- WHAT YOU ARE ASKED TO DO: Copy out every line of the listing below word for word, without changing anything.

[Entries for locating words and elements]
═══

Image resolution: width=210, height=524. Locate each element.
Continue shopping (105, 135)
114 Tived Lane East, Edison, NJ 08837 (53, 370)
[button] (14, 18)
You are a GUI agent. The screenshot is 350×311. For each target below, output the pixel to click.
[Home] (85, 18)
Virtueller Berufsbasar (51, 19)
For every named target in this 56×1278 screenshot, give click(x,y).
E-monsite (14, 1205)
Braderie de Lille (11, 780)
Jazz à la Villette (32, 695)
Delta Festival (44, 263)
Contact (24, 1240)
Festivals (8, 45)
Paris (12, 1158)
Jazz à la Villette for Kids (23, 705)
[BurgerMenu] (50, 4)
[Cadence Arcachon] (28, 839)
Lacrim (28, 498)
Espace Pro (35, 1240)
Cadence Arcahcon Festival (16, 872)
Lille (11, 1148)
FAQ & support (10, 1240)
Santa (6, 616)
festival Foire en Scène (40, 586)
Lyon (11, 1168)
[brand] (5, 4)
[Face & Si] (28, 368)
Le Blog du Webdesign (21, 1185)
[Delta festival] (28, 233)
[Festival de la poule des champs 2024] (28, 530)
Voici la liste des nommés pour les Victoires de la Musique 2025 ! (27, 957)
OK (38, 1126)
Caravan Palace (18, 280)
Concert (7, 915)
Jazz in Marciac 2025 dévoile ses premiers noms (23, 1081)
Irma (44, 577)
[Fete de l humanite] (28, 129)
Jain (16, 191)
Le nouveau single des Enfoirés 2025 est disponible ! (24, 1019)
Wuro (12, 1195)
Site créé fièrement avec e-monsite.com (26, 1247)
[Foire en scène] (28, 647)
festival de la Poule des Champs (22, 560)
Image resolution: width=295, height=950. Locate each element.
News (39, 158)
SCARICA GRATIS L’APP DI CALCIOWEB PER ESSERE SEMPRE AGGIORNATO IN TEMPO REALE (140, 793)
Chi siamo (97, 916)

═══

- RESULT OF THIS EXERCISE:
Image resolution: width=210, height=524. Locate each element.
Continue shopping (105, 135)
114 Tived Lane East, Edison, NJ 08837 (53, 370)
[button] (14, 18)
You are a GUI agent. The screenshot is 350×311. For each target below, output the pixel to click.
[Home] (85, 18)
Virtueller Berufsbasar (51, 19)
For every named target in this 56×1278 screenshot, give click(x,y).
E-monsite (14, 1205)
Braderie de Lille (11, 780)
Jazz à la Villette (32, 695)
Delta Festival (44, 263)
Contact (24, 1240)
Festivals (8, 45)
Paris (12, 1158)
Jazz à la Villette for Kids (23, 705)
[BurgerMenu] (50, 4)
[Cadence Arcachon] (28, 839)
Lacrim (28, 498)
Espace Pro (35, 1240)
Cadence Arcahcon Festival (16, 872)
Lille (11, 1148)
FAQ & support (10, 1240)
Santa (6, 616)
festival Foire en Scène (40, 586)
Lyon (11, 1168)
[brand] (5, 4)
[Face & Si] (28, 368)
Le Blog du Webdesign (21, 1185)
[Delta festival] (28, 233)
[Festival de la poule des champs 2024] (28, 530)
Voici la liste des nommés pour les Victoires de la Musique 2025 ! (27, 957)
OK (38, 1126)
Caravan Palace (18, 280)
Concert (7, 915)
Jazz in Marciac 2025 dévoile ses premiers noms (23, 1081)
Irma (44, 577)
[Fete de l humanite] (28, 129)
Jain (16, 191)
Le nouveau single des Enfoirés 2025 est disponible ! (24, 1019)
Wuro (12, 1195)
Site créé fièrement avec e-monsite.com (26, 1247)
[Foire en scène] (28, 647)
festival de la Poule des Champs (22, 560)
Image resolution: width=295, height=950. Locate each element.
News (39, 158)
SCARICA GRATIS L’APP DI CALCIOWEB PER ESSERE SEMPRE AGGIORNATO IN TEMPO REALE (140, 793)
Chi siamo (97, 916)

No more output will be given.